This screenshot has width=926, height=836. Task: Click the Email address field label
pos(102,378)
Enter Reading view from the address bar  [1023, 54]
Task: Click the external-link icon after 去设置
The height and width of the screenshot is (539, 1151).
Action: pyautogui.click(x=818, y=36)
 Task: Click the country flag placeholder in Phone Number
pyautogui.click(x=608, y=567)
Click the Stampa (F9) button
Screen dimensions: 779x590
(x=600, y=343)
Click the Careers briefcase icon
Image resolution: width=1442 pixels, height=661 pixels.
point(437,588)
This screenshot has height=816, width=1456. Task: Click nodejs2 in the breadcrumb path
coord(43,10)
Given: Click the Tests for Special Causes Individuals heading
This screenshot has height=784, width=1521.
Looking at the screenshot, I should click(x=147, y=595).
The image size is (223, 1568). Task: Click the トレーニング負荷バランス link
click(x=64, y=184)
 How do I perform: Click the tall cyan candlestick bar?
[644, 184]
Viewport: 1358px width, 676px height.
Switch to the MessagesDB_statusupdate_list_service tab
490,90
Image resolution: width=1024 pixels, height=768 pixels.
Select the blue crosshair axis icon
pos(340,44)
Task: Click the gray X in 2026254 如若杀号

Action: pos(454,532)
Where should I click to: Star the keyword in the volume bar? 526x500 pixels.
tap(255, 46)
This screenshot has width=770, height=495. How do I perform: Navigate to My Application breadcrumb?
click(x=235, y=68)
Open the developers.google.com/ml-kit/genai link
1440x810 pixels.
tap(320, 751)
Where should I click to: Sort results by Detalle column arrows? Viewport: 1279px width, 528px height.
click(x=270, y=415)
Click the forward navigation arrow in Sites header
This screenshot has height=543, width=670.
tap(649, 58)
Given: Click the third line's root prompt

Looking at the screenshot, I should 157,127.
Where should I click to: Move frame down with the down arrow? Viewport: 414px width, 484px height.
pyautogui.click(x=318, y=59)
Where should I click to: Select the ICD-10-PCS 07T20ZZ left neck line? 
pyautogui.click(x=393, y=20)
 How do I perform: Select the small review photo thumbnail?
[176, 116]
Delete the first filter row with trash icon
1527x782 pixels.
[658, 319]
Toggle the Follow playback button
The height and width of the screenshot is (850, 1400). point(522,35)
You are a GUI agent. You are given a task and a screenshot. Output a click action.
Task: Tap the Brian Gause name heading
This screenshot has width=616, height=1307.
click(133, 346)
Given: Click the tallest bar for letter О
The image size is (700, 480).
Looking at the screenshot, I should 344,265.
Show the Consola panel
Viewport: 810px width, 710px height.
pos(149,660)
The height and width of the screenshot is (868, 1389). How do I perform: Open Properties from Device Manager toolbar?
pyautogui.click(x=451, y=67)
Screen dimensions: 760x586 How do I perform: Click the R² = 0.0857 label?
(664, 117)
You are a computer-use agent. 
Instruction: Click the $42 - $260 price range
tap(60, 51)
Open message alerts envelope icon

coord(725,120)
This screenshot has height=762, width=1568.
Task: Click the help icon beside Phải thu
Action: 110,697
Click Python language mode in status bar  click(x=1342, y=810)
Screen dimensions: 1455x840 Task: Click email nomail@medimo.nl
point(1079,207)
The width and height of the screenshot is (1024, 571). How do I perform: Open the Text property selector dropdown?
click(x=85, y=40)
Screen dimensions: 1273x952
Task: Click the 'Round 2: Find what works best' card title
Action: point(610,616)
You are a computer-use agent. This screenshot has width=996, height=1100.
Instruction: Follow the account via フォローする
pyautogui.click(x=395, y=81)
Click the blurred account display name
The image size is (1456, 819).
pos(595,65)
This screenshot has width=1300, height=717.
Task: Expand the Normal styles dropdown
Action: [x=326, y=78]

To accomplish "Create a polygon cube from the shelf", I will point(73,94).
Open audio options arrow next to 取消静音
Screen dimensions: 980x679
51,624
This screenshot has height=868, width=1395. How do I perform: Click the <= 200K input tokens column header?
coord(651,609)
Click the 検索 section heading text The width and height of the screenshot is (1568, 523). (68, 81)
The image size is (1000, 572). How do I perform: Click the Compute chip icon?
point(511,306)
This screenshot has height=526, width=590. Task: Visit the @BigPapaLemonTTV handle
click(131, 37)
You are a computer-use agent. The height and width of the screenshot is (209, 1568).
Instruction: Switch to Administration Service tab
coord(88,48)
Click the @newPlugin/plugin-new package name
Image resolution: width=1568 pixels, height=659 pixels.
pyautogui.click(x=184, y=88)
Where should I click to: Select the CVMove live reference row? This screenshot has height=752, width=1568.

· · · · · · ·

● **What to produce**
Print all of the data above line for line, with no changes.

● **Reply**
This screenshot has width=926, height=836. Task: Click the Email address field label
pos(102,378)
Enter Reading view from the address bar  [1023, 54]
Task: Click the external-link icon after 去设置
The height and width of the screenshot is (539, 1151).
Action: pyautogui.click(x=818, y=36)
 Task: Click the country flag placeholder in Phone Number
pyautogui.click(x=608, y=567)
Click the Stampa (F9) button
Screen dimensions: 779x590
(x=600, y=343)
Click the Careers briefcase icon
Image resolution: width=1442 pixels, height=661 pixels.
point(437,588)
This screenshot has height=816, width=1456. Task: Click nodejs2 in the breadcrumb path
coord(43,10)
Given: Click the Tests for Special Causes Individuals heading
This screenshot has height=784, width=1521.
Looking at the screenshot, I should click(x=147, y=595).
The image size is (223, 1568). Task: Click the トレーニング負荷バランス link
click(x=64, y=184)
 How do I perform: Click the tall cyan candlestick bar?
[644, 184]
Viewport: 1358px width, 676px height.
Switch to the MessagesDB_statusupdate_list_service tab
490,90
Image resolution: width=1024 pixels, height=768 pixels.
Select the blue crosshair axis icon
pos(340,44)
Task: Click the gray X in 2026254 如若杀号

Action: pos(454,532)
Where should I click to: Star the keyword in the volume bar? 526x500 pixels.
tap(255, 46)
This screenshot has width=770, height=495. How do I perform: Navigate to My Application breadcrumb?
click(x=235, y=68)
Open the developers.google.com/ml-kit/genai link
1440x810 pixels.
tap(320, 751)
Where should I click to: Sort results by Detalle column arrows? Viewport: 1279px width, 528px height.
click(x=270, y=415)
Click the forward navigation arrow in Sites header
This screenshot has height=543, width=670.
tap(649, 58)
Given: Click the third line's root prompt

Looking at the screenshot, I should 157,127.
Where should I click to: Move frame down with the down arrow? Viewport: 414px width, 484px height.
pyautogui.click(x=318, y=59)
Where should I click to: Select the ICD-10-PCS 07T20ZZ left neck line? 
pyautogui.click(x=393, y=20)
 How do I perform: Select the small review photo thumbnail?
[176, 116]
Delete the first filter row with trash icon
1527x782 pixels.
[658, 319]
Toggle the Follow playback button
The height and width of the screenshot is (850, 1400). point(522,35)
You are a GUI agent. You are given a task and a screenshot. Output a click action.
Task: Tap the Brian Gause name heading
This screenshot has width=616, height=1307.
click(133, 346)
Given: Click the tallest bar for letter О
The image size is (700, 480).
Looking at the screenshot, I should 344,265.
Show the Consola panel
Viewport: 810px width, 710px height.
pos(149,660)
The height and width of the screenshot is (868, 1389). How do I perform: Open Properties from Device Manager toolbar?
pyautogui.click(x=451, y=67)
Screen dimensions: 760x586 How do I perform: Click the R² = 0.0857 label?
(664, 117)
You are a computer-use agent. 
Instruction: Click the $42 - $260 price range
tap(60, 51)
Open message alerts envelope icon

coord(725,120)
This screenshot has height=762, width=1568.
Task: Click the help icon beside Phải thu
Action: 110,697
Click Python language mode in status bar  click(x=1342, y=810)
Screen dimensions: 1455x840 Task: Click email nomail@medimo.nl
point(1079,207)
The width and height of the screenshot is (1024, 571). How do I perform: Open the Text property selector dropdown?
click(x=85, y=40)
Screen dimensions: 1273x952
Task: Click the 'Round 2: Find what works best' card title
Action: point(610,616)
You are a computer-use agent. This screenshot has width=996, height=1100.
Instruction: Follow the account via フォローする
pyautogui.click(x=395, y=81)
Click the blurred account display name
The image size is (1456, 819).
pos(595,65)
This screenshot has width=1300, height=717.
Task: Expand the Normal styles dropdown
Action: [x=326, y=78]

To accomplish "Create a polygon cube from the shelf", I will point(73,94).
Open audio options arrow next to 取消静音
Screen dimensions: 980x679
51,624
This screenshot has height=868, width=1395. How do I perform: Click the <= 200K input tokens column header?
coord(651,609)
Click the 検索 section heading text The width and height of the screenshot is (1568, 523). (68, 81)
The image size is (1000, 572). How do I perform: Click the Compute chip icon?
point(511,306)
This screenshot has height=526, width=590. Task: Visit the @BigPapaLemonTTV handle
click(131, 37)
You are a computer-use agent. The height and width of the screenshot is (209, 1568).
Instruction: Switch to Administration Service tab
coord(88,48)
Click the @newPlugin/plugin-new package name
Image resolution: width=1568 pixels, height=659 pixels.
pyautogui.click(x=184, y=88)
Where should I click to: Select the CVMove live reference row? This screenshot has height=752, width=1568.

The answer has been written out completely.